[Document passage — start]

My favorite part of every week is, without fail, going to the temple on Tuesday mornings. Today was especially beautiful, spiritual experience and I wanted to burst from being so happy and full of love!
Driving to and from the temple in a bus the size of the Titanic is always exciting too. Sometimes I feel like I'm n a Disney park as I look around at all the terracotta-shingled houses, random piles of rubble, and thick, exotic foliage and the bus is jostling around like the jeep in the Indiana Jones ride. Then I look at the little cardboard make-shift huts that people actually live in under the freeway on-ramps and it hits me hard that this is home for so many people. I can't even imagine being so poor. I'm very sheltered from all that in the CTM, but I know that once I get to Bahia, it's going to hit me like a tone of bricks how real everything is. Irmao Ricardo, my teacher who doesn't speak a word of English, told Sister Oliver and I yesterday that we're going to have a hard time with people in Bahia believing that we know anything about life because we're spoiled, white Americans.
And how's the language coming you might ask? I only have two weeks left here before I'm thrown out to the mission field (I leave the CTM on November 6th). I'm happy to report that I understand almost 100% of what Irmao Ricardo says when he's talking slowly and about 60% when he's talking at normal speed. sometimes I forget he's speaking Portuguese at all! But ... when it comes to other Brazilians ... I understand more like 20%. I think I've just gotten used to how Irmao Ricardo speaks. AS for my OWN speaking of the language ... I understand way more than I can communicate. I never used to understand when people would say, "I understand Spanish, I just can't speak it." Well, now I understand completely. When I try to speak Portuguese, it comes out in an ugly smattering of unorganized nouns, direct objects, and unconjugated verbs that I hope the Brazilians will be able to make sense of. Most of the time, they don't get it. I'm trying to understand how to structure sentences properly and trying to get these millions of verb conjugations down! My teachers tell me that the only way I'll learn how to structure sentences is if I speak with Brazilians as often as possible, stop worrying about how silly I sound, and let them correct me over and over and over again. I'm working on that. AS for the verb conjugations, we were all given a handy-dandy little yellow card with the most common verbs and their conjugations on it and I cling to that thing like a frightened nun clings to her Rosary. I'm jealous of the pockets the Elders have.
Skirts with pockets are GENIUS! I'm loving my skirt from Down East Basics with the pockets. I wish I had ten more like it. One of the sisters who left a week ago gave me a skirt she didn't want anymore. It's big and ugly, but it has POCKETS! It is now one of my favorite articles of clothing. Yay for free stuff!

[Document passage — finish]
[Entries shown — start]

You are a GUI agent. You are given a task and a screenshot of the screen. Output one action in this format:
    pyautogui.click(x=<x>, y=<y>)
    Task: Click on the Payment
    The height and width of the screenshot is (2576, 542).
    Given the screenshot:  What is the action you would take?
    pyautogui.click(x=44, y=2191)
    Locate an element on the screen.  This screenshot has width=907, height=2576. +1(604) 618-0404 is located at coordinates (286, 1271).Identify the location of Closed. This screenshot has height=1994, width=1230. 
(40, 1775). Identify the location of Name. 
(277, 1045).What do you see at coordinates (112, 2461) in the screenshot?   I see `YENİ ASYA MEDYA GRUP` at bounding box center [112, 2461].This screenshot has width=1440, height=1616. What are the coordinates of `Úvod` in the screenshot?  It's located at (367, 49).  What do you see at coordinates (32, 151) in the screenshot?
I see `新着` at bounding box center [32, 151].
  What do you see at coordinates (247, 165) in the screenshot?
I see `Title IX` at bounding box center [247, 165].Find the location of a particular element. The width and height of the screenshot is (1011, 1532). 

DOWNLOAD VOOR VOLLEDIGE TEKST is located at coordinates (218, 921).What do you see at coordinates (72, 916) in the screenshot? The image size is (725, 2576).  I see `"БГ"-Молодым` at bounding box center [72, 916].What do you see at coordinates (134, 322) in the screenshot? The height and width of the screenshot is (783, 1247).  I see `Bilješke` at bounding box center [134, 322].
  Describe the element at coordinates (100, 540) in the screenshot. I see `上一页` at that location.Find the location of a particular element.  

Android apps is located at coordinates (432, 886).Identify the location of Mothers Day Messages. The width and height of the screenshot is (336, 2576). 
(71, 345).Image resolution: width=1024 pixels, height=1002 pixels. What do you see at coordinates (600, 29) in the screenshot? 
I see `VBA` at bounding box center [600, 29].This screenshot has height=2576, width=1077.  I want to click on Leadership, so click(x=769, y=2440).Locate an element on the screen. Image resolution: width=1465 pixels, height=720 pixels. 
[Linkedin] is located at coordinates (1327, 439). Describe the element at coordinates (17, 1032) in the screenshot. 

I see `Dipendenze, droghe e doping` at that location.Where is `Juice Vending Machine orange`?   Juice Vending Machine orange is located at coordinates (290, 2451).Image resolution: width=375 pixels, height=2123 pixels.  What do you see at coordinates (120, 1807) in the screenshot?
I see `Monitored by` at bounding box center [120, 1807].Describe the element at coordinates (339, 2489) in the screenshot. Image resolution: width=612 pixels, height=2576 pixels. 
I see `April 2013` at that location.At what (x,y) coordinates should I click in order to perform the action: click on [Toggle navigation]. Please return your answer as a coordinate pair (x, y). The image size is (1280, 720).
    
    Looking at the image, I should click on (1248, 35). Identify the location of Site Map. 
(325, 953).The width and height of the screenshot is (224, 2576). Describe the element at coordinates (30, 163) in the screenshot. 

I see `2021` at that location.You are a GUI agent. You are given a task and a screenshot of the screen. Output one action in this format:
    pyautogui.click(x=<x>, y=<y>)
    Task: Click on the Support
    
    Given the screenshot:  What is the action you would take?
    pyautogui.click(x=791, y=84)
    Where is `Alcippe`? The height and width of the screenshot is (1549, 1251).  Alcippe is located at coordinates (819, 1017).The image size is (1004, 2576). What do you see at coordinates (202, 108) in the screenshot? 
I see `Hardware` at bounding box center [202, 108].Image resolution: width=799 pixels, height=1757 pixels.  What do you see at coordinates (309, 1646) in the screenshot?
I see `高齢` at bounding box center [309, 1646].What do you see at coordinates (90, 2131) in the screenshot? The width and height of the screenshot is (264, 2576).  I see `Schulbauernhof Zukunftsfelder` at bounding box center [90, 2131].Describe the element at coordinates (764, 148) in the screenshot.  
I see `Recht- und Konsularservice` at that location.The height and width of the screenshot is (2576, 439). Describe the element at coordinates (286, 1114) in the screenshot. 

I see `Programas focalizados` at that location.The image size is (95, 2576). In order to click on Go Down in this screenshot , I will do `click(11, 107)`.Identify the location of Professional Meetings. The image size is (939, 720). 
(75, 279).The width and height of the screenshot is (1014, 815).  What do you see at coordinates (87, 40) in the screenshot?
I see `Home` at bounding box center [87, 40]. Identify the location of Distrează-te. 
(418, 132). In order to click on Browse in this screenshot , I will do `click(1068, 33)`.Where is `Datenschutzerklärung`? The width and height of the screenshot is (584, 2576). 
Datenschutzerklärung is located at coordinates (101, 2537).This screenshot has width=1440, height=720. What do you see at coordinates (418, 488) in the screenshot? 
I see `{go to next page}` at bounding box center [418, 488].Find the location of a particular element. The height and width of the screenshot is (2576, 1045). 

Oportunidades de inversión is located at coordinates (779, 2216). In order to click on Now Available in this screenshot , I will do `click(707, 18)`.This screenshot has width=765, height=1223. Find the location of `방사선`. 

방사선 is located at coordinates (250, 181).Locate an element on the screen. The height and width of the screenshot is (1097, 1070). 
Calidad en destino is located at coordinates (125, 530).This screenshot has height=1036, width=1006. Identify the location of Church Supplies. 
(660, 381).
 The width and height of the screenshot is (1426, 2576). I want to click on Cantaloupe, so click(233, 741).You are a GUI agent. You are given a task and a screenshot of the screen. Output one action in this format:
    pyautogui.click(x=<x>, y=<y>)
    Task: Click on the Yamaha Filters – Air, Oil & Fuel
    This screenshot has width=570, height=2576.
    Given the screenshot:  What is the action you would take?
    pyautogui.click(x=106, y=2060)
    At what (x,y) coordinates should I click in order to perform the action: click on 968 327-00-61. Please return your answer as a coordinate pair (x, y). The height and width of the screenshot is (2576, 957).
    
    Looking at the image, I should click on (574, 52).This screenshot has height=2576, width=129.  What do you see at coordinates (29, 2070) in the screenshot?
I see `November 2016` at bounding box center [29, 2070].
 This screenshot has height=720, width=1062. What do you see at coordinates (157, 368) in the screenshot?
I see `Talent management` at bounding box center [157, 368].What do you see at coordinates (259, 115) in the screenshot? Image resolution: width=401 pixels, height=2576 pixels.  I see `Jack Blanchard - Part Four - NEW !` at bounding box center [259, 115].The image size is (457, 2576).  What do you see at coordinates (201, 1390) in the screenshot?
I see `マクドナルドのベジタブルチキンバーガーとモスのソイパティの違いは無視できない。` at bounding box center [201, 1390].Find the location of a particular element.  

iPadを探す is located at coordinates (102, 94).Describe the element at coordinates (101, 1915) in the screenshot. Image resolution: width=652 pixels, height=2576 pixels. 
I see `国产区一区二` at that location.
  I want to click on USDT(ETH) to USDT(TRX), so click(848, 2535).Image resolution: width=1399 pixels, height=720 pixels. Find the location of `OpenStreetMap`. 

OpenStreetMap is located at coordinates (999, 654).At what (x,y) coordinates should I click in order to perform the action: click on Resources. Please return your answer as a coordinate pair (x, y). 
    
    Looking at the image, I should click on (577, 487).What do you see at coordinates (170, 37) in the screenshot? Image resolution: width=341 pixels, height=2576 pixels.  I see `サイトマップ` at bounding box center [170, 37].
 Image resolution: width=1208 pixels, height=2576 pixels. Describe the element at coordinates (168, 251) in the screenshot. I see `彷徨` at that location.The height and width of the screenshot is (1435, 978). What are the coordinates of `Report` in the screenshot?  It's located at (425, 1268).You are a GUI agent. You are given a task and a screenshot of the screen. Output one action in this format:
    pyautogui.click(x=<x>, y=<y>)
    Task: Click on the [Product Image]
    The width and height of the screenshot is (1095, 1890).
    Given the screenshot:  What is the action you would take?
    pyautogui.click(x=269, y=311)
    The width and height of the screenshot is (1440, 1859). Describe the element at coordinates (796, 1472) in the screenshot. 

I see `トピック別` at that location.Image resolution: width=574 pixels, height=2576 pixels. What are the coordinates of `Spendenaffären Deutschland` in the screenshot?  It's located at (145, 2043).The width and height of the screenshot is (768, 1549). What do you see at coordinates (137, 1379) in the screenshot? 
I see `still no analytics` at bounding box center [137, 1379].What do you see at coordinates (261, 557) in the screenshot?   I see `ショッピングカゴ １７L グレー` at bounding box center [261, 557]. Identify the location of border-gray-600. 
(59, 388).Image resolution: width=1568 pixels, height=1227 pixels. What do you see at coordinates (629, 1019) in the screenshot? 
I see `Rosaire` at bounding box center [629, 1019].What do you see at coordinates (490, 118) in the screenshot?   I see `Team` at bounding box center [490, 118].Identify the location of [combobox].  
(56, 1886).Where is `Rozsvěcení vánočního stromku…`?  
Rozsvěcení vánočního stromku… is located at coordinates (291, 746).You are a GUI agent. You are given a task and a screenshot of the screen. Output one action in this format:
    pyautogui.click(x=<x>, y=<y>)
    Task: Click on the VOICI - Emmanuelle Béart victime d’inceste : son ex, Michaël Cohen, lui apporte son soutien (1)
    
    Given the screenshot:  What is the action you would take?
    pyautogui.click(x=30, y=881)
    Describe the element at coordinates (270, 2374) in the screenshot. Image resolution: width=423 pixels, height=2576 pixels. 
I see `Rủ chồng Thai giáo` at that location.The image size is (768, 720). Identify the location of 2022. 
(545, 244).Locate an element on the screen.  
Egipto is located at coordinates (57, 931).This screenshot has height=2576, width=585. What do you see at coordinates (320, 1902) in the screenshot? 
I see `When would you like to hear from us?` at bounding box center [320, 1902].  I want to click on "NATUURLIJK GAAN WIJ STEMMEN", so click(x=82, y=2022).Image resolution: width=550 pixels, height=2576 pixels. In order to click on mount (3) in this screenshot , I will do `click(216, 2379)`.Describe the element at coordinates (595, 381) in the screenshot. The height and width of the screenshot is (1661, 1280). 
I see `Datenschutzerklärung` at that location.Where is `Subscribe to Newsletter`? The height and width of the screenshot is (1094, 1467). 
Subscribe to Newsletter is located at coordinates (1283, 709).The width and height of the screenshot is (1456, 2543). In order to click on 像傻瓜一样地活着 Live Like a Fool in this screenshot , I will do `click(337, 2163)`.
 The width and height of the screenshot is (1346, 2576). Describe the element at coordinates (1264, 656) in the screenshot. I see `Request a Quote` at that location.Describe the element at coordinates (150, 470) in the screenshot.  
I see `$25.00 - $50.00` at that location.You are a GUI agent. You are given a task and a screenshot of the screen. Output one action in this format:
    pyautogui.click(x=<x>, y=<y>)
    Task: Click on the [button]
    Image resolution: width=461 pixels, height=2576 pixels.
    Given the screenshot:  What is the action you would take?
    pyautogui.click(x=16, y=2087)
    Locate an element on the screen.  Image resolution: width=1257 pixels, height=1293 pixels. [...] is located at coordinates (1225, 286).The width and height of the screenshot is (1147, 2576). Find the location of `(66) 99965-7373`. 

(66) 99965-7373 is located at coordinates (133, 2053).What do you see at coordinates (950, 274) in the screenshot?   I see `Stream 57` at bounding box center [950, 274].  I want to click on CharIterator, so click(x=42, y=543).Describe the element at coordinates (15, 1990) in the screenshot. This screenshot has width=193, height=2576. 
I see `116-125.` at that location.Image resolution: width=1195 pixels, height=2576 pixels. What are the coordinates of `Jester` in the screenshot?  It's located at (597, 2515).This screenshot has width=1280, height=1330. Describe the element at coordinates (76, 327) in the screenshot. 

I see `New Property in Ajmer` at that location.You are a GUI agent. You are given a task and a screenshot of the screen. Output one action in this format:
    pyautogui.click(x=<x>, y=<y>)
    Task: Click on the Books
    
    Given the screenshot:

[Entries shown — finish]

* About this exercise *
Please give the date, per the mission blog post, on which the writer leaves the CTM.

* Written answer *
November 6th.